Aim of the exercise:
Every line of the data should be written out exactly, with the pictures left out.

Material for this exercise:
=== Begin Enclosure ===
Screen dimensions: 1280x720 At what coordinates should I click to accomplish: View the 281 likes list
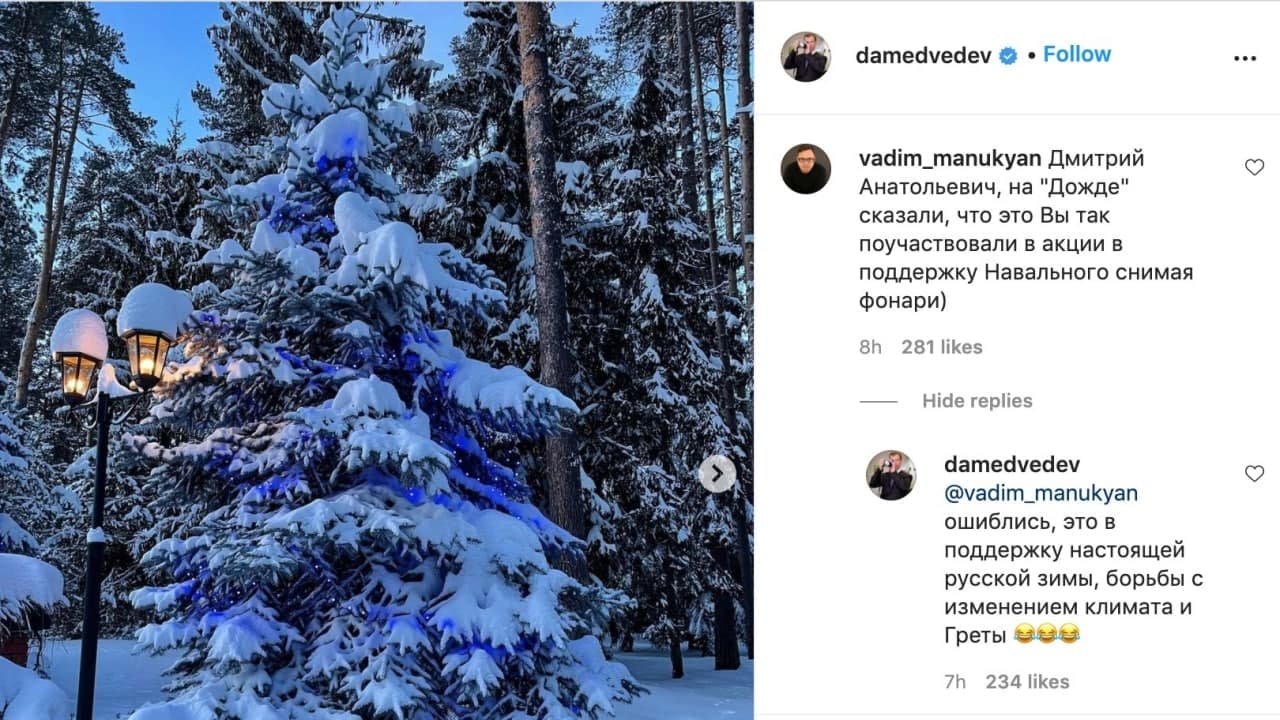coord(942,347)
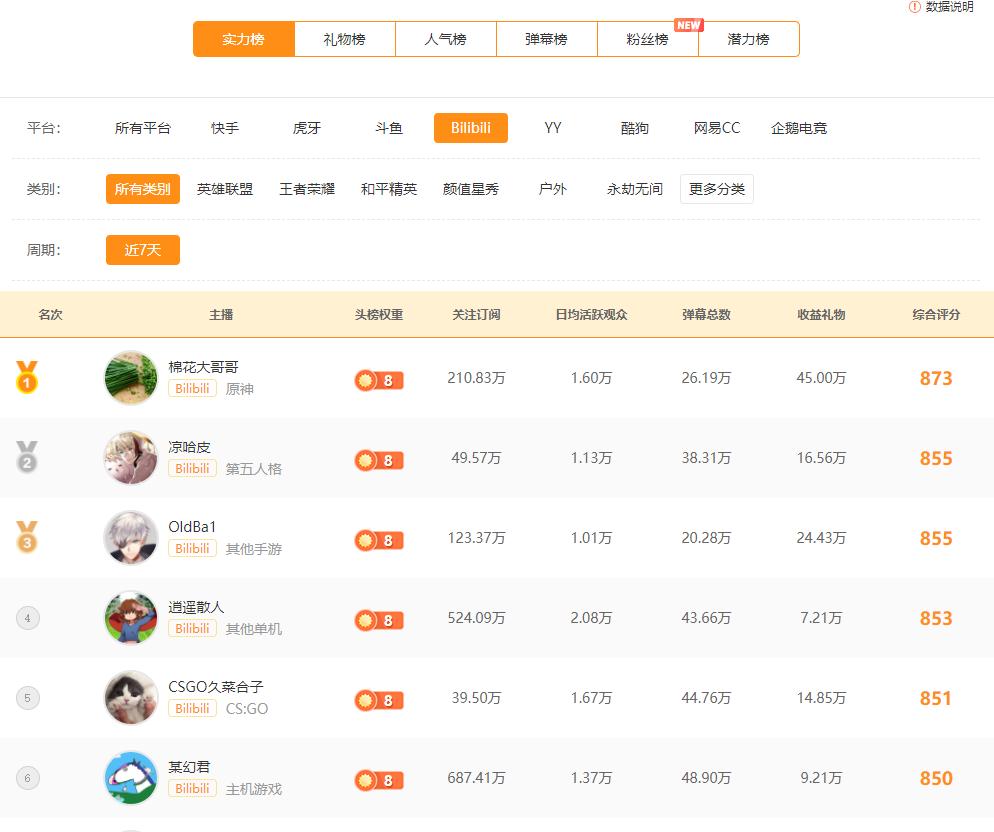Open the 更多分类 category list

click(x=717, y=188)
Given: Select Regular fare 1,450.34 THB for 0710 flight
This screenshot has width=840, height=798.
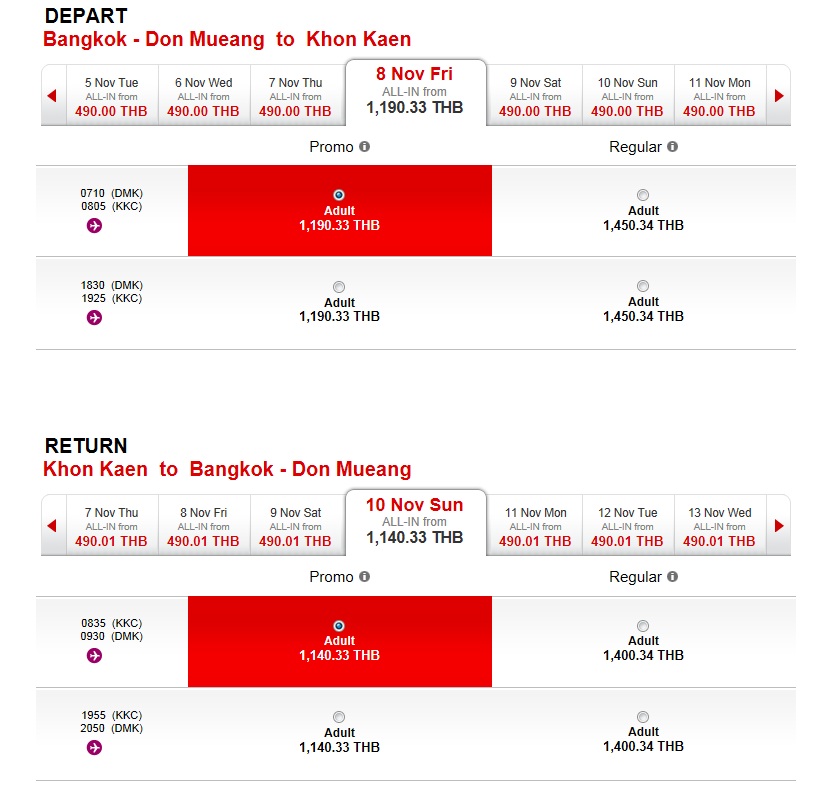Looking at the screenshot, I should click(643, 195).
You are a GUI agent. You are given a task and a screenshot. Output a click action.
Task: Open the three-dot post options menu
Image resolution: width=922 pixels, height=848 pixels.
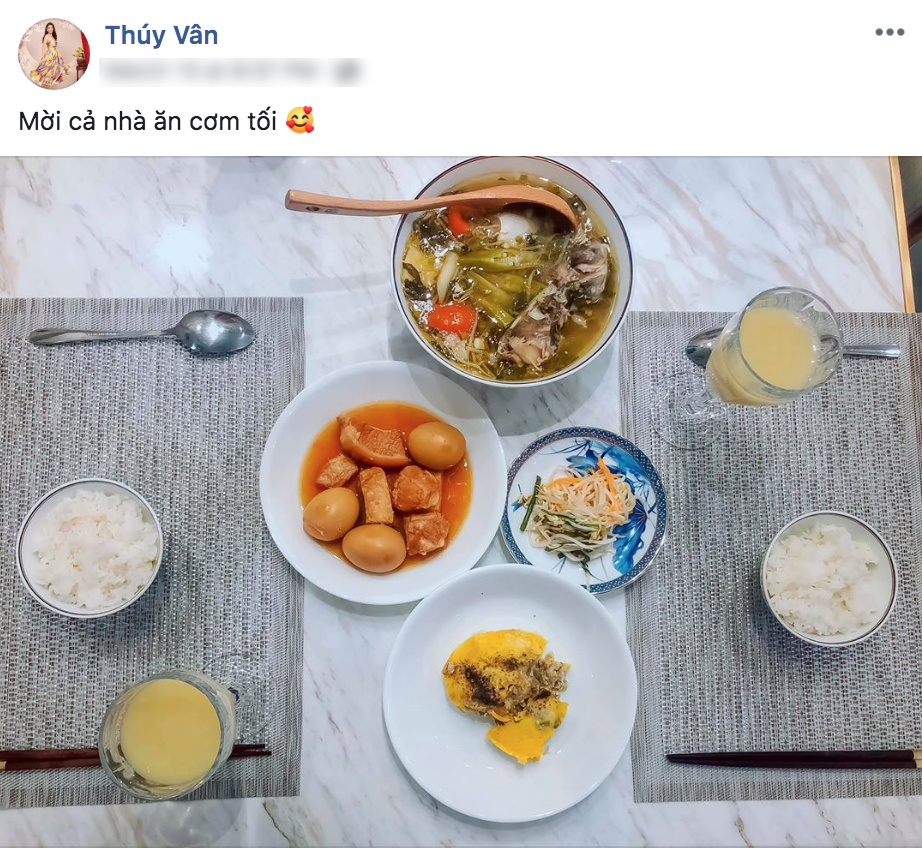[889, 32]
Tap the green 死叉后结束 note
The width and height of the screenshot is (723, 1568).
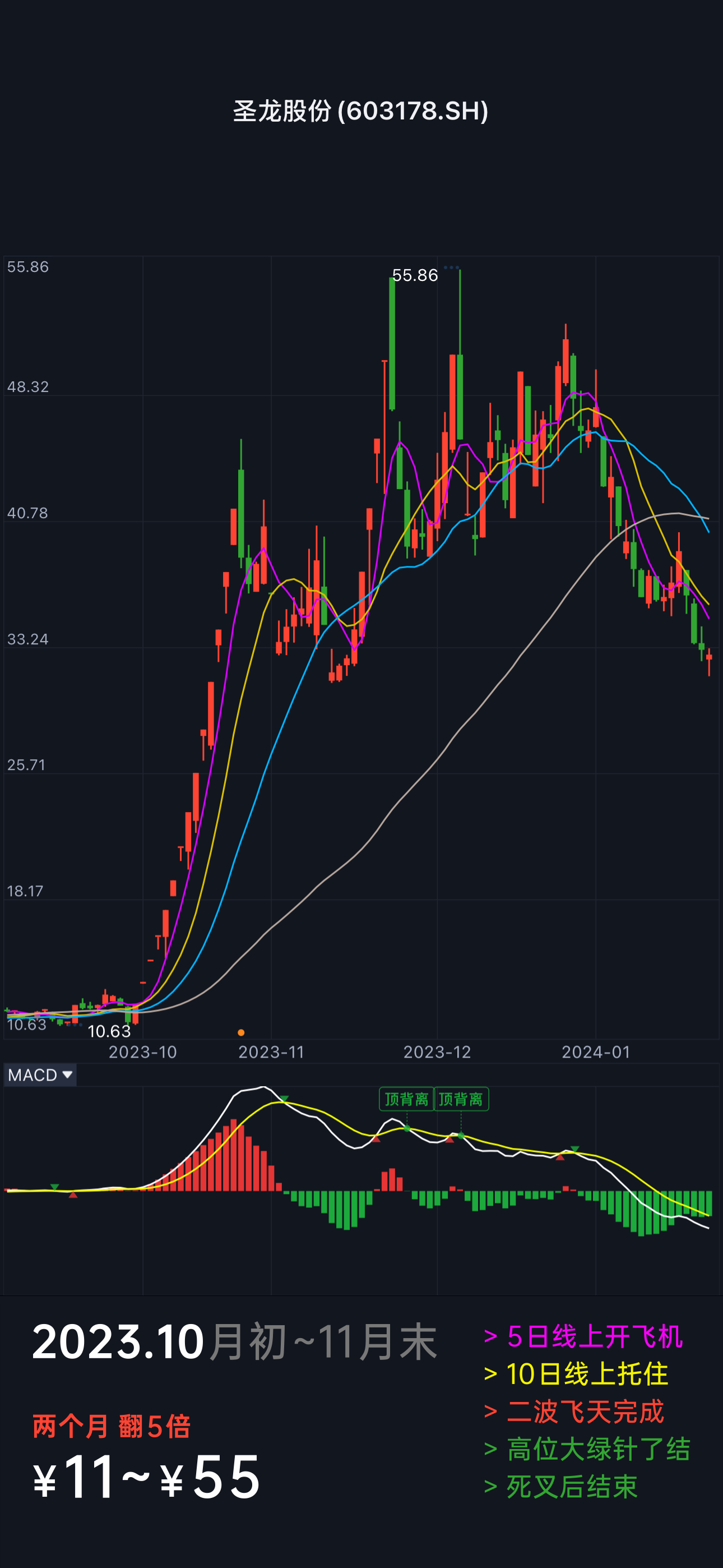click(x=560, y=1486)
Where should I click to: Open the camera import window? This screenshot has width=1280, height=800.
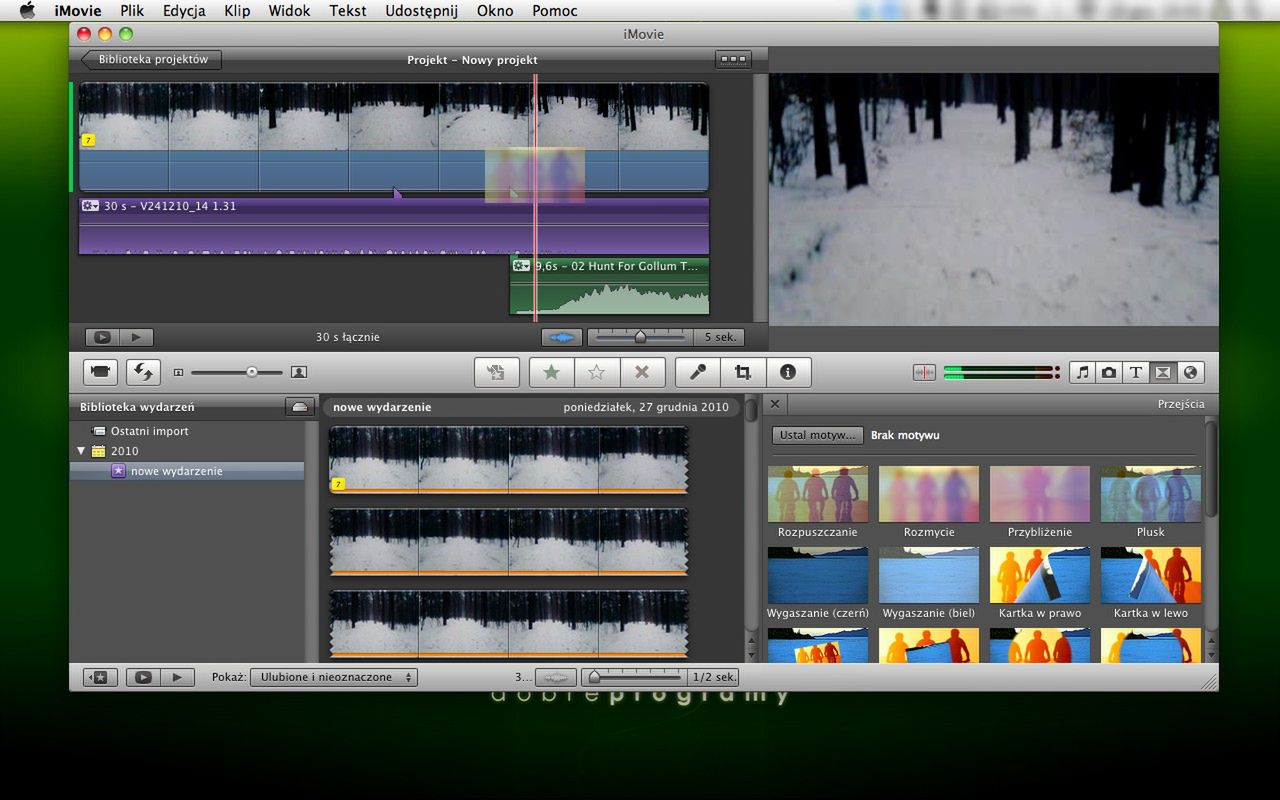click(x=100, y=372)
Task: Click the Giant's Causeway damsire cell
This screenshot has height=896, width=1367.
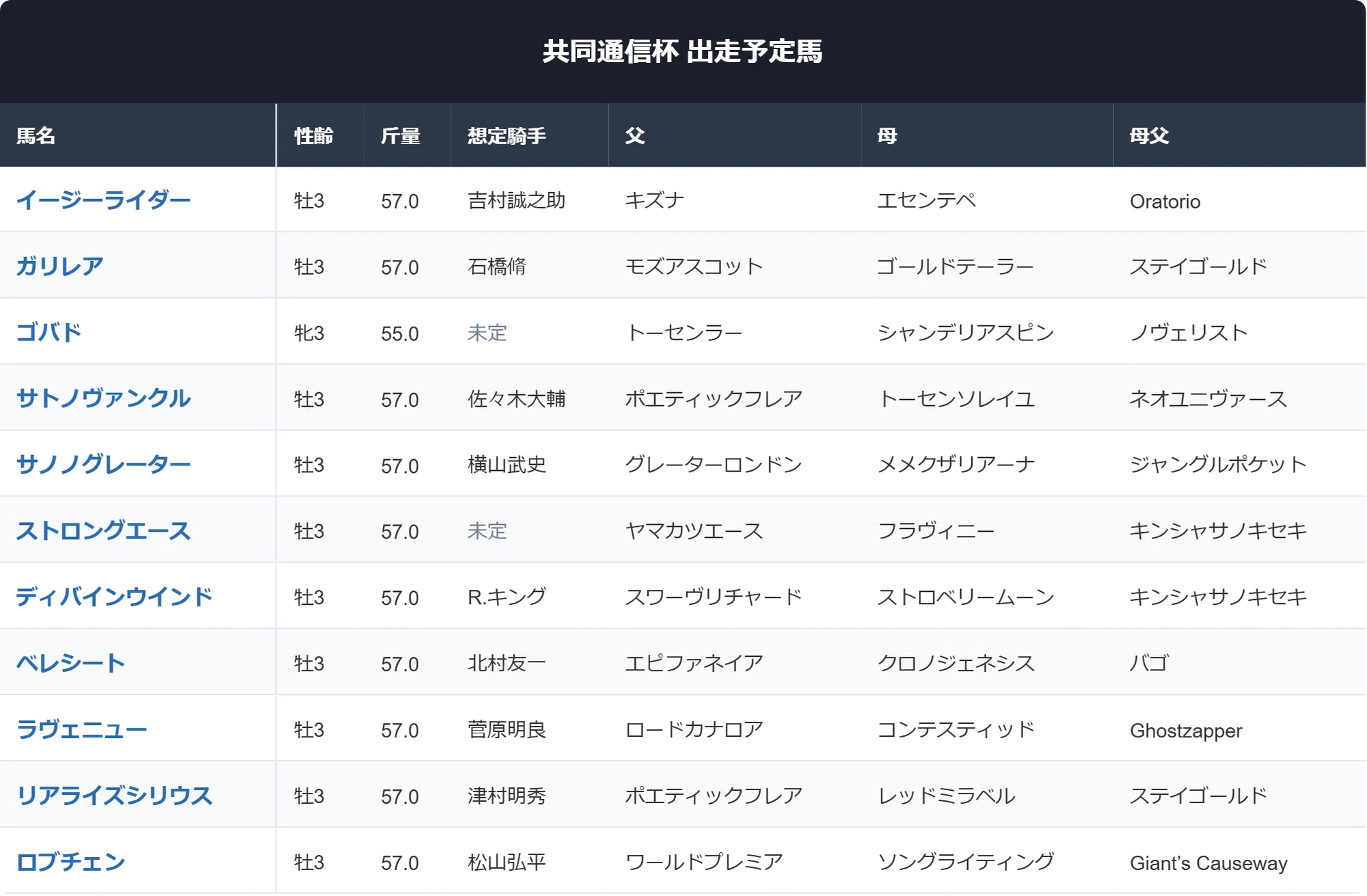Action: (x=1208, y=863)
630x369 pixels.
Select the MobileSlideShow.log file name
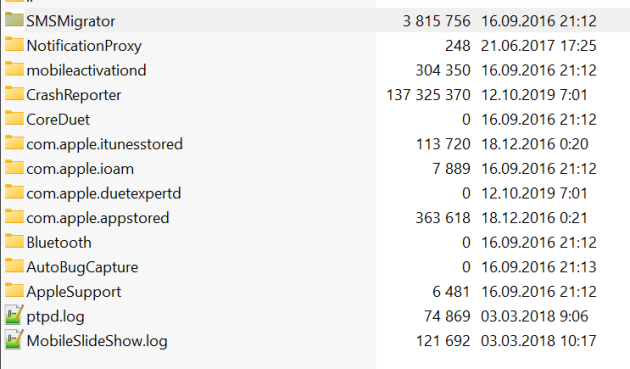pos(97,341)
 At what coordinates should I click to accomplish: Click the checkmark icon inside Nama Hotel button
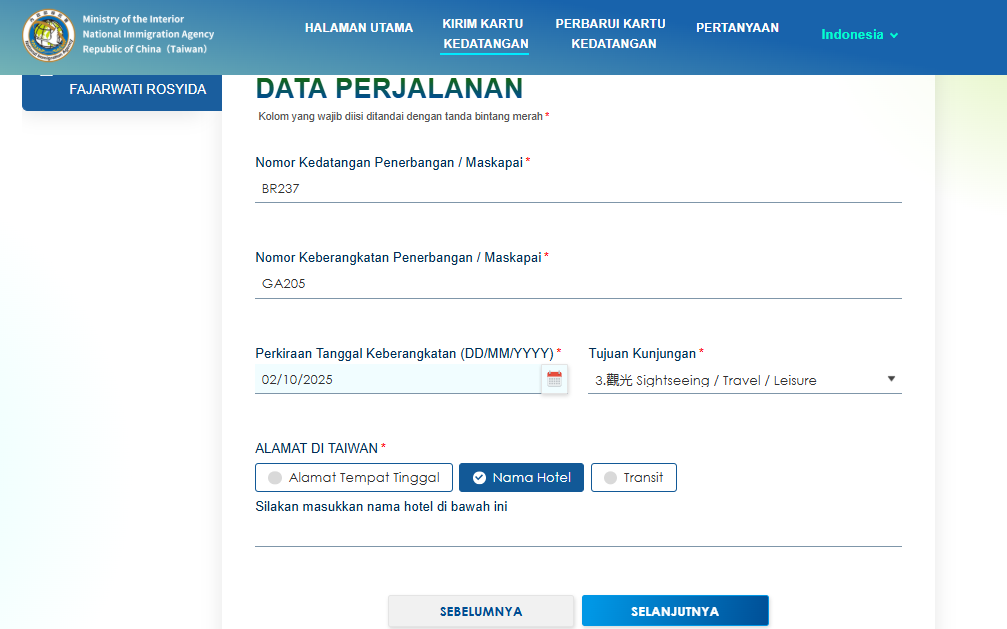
=== End Enclosure ===
Answer to the problem:
Screen dimensions: 1280x720 At what coordinates should I click to accomplish: View the 281 likes list
coord(942,347)
Open the 更多分类 category list

click(x=717, y=188)
Given: Select Regular fare 1,450.34 THB for 0710 flight
This screenshot has width=840, height=798.
Looking at the screenshot, I should click(643, 195).
You are a GUI agent. You are given a task and a screenshot. Output a click action.
Task: Open the three-dot post options menu
Image resolution: width=922 pixels, height=848 pixels.
[889, 32]
Tap the green 死叉后结束 note
The width and height of the screenshot is (723, 1568).
click(x=560, y=1486)
Where should I click to: Open the camera import window? This screenshot has width=1280, height=800.
click(x=100, y=372)
Task: Click the Giant's Causeway damsire cell
This screenshot has height=896, width=1367.
Action: (x=1208, y=863)
630x369 pixels.
Select the MobileSlideShow.log file name
pos(97,341)
 At what coordinates should I click to accomplish: Click the checkmark icon inside Nama Hotel button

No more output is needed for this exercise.